***** Given records *****

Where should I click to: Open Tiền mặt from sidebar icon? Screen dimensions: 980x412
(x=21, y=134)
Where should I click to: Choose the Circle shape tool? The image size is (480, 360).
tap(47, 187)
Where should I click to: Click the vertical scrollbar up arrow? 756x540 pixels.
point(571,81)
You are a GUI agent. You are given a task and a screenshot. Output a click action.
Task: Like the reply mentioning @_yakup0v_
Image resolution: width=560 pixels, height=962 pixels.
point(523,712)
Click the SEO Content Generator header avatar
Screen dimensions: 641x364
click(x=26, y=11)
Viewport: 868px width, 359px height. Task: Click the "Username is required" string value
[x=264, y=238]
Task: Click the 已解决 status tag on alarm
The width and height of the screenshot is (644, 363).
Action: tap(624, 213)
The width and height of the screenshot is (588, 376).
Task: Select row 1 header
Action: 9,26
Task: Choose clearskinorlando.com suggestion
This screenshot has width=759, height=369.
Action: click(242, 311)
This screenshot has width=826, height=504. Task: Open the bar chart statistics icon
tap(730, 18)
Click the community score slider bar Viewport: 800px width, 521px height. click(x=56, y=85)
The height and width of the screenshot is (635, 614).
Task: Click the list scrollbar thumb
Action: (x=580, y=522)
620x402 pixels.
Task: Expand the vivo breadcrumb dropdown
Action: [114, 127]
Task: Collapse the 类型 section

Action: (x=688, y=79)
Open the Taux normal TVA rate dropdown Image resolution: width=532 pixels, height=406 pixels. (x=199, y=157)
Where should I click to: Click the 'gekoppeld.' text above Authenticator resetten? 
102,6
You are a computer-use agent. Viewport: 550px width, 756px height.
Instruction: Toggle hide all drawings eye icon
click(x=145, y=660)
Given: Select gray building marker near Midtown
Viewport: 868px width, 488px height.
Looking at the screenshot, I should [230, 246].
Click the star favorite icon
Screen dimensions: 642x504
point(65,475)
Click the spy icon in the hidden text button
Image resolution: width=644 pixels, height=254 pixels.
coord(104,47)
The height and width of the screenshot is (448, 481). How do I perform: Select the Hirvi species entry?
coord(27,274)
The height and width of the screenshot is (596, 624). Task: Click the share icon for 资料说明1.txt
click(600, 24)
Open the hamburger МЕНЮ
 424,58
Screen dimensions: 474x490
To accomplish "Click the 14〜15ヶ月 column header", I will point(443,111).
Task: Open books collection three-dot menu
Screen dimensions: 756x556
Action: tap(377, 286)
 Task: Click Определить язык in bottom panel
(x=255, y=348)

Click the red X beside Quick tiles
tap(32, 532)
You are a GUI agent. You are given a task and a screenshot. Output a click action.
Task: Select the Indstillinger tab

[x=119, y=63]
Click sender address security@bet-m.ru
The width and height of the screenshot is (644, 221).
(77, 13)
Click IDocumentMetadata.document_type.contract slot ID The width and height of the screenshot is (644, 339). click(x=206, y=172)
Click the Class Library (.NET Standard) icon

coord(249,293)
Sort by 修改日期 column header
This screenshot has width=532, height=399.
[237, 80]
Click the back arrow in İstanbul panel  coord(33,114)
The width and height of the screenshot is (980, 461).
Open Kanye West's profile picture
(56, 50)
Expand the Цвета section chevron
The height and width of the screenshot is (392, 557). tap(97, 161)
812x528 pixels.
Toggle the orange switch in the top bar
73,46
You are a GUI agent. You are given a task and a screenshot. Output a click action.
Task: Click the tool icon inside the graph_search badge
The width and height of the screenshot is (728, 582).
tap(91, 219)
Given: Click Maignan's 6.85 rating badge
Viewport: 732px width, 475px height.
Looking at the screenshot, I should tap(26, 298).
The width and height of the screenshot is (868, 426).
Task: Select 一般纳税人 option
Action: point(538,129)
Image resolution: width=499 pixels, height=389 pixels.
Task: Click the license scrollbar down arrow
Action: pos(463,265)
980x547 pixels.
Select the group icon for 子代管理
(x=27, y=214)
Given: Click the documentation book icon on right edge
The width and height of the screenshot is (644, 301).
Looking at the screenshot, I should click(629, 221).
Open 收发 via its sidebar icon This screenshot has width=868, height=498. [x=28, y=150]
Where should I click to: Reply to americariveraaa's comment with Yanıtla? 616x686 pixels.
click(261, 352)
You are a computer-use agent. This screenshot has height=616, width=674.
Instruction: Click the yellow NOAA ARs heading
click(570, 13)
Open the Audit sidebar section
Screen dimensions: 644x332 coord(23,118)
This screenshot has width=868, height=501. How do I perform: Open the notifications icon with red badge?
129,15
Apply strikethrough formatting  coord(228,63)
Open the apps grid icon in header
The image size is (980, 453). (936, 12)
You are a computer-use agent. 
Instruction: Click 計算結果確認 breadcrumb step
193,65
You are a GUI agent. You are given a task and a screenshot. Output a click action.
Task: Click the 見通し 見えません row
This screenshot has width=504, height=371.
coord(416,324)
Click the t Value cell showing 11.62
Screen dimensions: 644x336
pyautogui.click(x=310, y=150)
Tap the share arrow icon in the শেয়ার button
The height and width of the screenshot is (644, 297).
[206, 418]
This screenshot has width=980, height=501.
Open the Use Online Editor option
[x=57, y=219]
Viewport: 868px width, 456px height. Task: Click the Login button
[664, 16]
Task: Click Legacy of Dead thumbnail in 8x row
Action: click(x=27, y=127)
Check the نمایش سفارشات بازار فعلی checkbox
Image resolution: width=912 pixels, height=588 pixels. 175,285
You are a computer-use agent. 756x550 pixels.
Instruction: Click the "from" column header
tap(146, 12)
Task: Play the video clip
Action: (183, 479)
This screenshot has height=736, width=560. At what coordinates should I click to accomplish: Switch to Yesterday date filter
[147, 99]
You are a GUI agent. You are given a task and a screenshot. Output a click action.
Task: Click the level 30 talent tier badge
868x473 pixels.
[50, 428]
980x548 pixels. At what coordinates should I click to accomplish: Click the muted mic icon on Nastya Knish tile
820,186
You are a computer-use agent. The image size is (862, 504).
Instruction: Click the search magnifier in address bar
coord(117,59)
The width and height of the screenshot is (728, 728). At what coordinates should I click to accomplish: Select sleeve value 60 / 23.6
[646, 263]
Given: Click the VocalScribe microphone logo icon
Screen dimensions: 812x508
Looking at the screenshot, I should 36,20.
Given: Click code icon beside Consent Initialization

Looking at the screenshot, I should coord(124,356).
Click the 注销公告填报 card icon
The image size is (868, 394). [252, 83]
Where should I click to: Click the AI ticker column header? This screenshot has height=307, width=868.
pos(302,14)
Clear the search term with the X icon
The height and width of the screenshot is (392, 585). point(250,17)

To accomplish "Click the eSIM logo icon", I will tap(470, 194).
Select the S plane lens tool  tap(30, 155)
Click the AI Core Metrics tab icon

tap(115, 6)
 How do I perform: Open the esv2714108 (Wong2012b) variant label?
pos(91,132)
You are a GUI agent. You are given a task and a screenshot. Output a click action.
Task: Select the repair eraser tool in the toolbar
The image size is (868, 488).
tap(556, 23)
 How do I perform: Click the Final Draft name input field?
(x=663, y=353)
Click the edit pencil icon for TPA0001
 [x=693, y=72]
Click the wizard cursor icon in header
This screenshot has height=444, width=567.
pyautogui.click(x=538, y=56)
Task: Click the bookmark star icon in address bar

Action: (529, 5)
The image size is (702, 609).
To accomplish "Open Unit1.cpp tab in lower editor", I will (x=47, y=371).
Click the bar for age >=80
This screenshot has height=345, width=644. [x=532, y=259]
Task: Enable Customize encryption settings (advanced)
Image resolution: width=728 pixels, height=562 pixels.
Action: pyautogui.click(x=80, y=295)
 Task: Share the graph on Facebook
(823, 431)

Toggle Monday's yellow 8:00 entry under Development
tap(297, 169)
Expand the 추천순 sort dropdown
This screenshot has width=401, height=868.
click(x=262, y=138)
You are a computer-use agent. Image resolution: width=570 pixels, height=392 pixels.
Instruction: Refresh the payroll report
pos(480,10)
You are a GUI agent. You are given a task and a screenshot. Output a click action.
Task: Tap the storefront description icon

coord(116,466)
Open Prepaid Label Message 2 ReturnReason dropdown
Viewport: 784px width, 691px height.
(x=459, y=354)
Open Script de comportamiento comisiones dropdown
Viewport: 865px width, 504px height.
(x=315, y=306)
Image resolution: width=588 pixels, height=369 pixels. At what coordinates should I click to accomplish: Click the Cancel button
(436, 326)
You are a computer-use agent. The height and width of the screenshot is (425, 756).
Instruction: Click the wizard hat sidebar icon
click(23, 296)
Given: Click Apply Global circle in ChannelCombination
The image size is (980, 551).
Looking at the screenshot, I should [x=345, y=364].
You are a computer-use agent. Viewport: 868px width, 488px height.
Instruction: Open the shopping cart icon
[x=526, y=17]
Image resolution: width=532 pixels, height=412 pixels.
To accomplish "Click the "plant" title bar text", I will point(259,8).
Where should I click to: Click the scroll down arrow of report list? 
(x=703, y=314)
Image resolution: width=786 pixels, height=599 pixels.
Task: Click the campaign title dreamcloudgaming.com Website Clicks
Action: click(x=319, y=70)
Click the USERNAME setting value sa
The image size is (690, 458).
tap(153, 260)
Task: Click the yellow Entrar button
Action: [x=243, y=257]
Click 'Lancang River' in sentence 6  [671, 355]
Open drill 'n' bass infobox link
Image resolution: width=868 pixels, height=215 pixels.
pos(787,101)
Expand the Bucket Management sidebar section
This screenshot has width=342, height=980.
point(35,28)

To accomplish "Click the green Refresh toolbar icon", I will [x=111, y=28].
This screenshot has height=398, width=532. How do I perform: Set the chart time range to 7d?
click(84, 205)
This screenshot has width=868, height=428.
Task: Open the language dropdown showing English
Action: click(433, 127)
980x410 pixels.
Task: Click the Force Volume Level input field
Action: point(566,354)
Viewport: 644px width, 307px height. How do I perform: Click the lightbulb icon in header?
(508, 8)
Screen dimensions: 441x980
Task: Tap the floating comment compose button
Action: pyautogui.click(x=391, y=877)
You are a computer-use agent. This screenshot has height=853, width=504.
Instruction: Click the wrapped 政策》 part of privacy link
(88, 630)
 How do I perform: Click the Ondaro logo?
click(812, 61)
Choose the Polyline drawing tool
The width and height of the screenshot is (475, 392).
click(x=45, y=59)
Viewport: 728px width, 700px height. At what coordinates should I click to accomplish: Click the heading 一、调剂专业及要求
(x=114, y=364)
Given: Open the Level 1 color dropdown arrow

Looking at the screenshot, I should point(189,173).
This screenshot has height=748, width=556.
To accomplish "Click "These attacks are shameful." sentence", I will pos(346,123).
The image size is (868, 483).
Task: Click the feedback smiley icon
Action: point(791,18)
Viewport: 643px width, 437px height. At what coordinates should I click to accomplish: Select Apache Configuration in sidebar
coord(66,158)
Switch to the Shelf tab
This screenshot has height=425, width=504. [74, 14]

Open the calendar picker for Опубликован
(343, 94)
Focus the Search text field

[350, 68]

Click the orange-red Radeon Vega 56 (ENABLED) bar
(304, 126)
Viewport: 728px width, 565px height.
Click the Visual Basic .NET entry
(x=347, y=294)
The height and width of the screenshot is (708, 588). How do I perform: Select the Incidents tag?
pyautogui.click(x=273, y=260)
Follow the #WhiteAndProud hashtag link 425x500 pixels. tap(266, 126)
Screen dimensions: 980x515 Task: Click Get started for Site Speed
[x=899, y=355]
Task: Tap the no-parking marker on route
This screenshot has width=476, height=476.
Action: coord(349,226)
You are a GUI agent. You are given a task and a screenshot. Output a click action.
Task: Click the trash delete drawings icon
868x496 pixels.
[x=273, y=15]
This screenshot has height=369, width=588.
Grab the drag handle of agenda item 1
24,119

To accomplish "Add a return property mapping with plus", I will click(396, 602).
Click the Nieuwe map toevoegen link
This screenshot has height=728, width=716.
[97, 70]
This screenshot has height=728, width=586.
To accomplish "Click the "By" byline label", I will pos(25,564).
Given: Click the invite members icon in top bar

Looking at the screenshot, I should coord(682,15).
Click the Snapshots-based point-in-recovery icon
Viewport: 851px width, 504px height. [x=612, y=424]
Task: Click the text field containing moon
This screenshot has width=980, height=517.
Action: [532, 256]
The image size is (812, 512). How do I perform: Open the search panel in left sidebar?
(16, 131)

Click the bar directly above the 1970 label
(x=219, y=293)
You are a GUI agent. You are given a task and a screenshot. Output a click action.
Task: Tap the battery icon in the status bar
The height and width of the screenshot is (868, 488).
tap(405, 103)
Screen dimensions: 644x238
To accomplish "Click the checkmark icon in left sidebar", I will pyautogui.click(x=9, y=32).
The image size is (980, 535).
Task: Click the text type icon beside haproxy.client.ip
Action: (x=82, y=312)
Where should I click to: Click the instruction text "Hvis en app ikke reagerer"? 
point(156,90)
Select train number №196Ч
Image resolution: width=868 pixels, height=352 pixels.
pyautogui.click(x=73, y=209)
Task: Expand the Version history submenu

*****

Work to be completed:
Repeat exactly the lines starting at the line with "The height and width of the screenshot is (868, 488)." and ending with the final line of the entries. Include nothing else.

Exercise response:
The height and width of the screenshot is (868, 488).
tap(405, 103)
Screen dimensions: 644x238
To accomplish "Click the checkmark icon in left sidebar", I will pyautogui.click(x=9, y=32).
The image size is (980, 535).
Task: Click the text type icon beside haproxy.client.ip
Action: (x=82, y=312)
Where should I click to: Click the instruction text "Hvis en app ikke reagerer"? 
point(156,90)
Select train number №196Ч
Image resolution: width=868 pixels, height=352 pixels.
pyautogui.click(x=73, y=209)
Task: Expand the Version history submenu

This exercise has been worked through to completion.